Pennsylvania Legislative Budget and Finance Committee releases report on medical liability venue rules

© Shutterstock

The Pennsylvania Legislative Budget and Finance Committee (LBFC) recently unveiled its report on the potential impacts of a change to the state’s medical liability venue rules.

In late 2018, the Pennsylvania Supreme Court’s Civil Procedural Rules Committee proposed reversing the venue reforms adopted during 2002 with the passage of the Medical Care Availability and Reduction of Error Act (MCARE). The change would again enable a practice known as “venue shopping,” in which personal injury attorneys can move medical liability claims to counties that have a history of awarding higher payouts to plaintiffs, according to the Hospital and Healthsystem Association of Pennsylvania (HAP).

Last February, the committee announced that it would delay the changes until the LBFC released its report, which was directed by Senate Resolution 20.

The LBFC’s report noted that, during the time since the MCARE reforms, lawsuit filings and payments decreased. The report also finds that medical liability insurance rates increased from 1996 to 2007 and then began decreasing.

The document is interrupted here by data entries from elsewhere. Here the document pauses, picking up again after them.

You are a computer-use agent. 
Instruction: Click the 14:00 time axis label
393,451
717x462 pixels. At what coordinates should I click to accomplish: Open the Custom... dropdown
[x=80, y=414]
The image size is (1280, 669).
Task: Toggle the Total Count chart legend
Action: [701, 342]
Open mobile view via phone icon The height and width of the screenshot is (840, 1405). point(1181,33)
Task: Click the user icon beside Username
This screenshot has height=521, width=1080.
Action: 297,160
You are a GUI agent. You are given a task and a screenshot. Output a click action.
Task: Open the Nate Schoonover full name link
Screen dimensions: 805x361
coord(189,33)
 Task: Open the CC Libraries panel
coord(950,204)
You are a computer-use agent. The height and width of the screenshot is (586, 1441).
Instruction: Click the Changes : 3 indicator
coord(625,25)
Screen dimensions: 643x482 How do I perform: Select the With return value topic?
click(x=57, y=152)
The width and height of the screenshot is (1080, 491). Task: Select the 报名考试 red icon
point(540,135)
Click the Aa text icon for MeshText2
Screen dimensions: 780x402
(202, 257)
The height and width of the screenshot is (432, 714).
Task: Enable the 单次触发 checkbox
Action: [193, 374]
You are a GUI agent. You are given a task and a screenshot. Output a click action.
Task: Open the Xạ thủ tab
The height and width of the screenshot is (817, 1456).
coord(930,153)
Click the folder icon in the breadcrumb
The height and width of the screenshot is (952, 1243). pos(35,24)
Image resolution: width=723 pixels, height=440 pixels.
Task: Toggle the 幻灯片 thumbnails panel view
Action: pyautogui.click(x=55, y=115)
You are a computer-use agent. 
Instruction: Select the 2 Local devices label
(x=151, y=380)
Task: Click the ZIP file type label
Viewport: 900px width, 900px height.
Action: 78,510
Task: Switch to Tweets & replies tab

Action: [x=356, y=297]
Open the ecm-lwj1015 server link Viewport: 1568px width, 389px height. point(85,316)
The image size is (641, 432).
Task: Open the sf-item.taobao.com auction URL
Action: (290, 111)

State House Republican leaders released a joint statement Monday expressing with of the committee’s findings but expressing disappointment that the LBFC did not ask the court to abandon its proposal to reverse the venue rule.

“The study and lack of recommendations by LBFC simply underscore our point – that any change, such as the revocation of the venue rule – would lead to uncertainty and the loss of predictability with respect to medical malpractice insurance rates and cause them to skyrocket,” House Speaker Mike Turzai (R-Allegheny), Majority Leader Bryan Cutler (R-Lancaster) and Policy Chairman Donna Oberlander (R-Clarion/Armstrong/Forest) said in the statement. “Therefore, we continue to echo our concerns about revoking the venue rule and respectfully ask the court’s Civil Procedural Rules Committee to keep things as they currently are. We don’t see that the system is broken, so we don’t believe an ill-advised fix is worth it.”